Rewrite the data below with every "tree icon" swapped for "park icon" and nothing else changed. Omit the pictures from your answer.

RAW RECORDS ▸
* * * * * * *

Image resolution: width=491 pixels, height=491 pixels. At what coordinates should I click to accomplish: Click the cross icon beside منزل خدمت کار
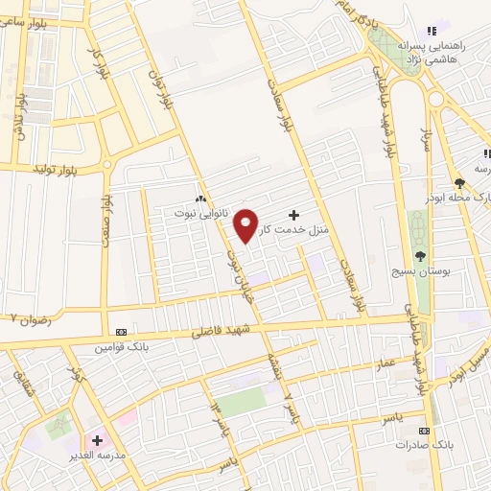pyautogui.click(x=293, y=214)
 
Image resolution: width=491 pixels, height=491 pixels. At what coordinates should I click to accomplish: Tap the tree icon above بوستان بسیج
pyautogui.click(x=420, y=255)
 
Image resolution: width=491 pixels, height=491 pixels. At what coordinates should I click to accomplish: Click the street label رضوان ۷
pyautogui.click(x=27, y=317)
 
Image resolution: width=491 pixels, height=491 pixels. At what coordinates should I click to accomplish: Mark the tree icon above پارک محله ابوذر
pyautogui.click(x=460, y=181)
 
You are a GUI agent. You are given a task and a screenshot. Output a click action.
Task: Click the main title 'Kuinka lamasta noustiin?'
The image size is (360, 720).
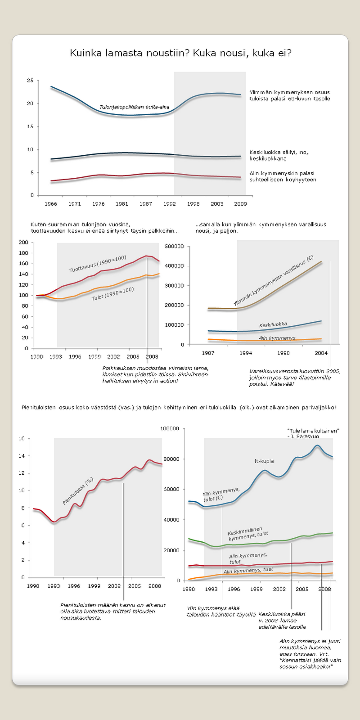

* * * * * * *

EXERCISE SOLUTION ▸
Image resolution: width=491 pixels, height=491 pixels. At what coordinates should I click to accomplish: Click the cross icon beside منزل خدمت کار
pyautogui.click(x=293, y=214)
 
Image resolution: width=491 pixels, height=491 pixels. At what coordinates should I click to accomplish: Tap the park icon above بوستان بسیج
pyautogui.click(x=420, y=255)
 
Image resolution: width=491 pixels, height=491 pixels. At what coordinates should I click to accomplish: Click the street label رضوان ۷
pyautogui.click(x=27, y=317)
 
Image resolution: width=491 pixels, height=491 pixels. At what coordinates should I click to accomplish: Mark the park icon above پارک محله ابوذر
pyautogui.click(x=460, y=181)
 
You are a GUI agent. You are given a task and a screenshot. Output a click action.
Task: Click the main title 'Kuinka lamasta noustiin?'
The image size is (360, 720).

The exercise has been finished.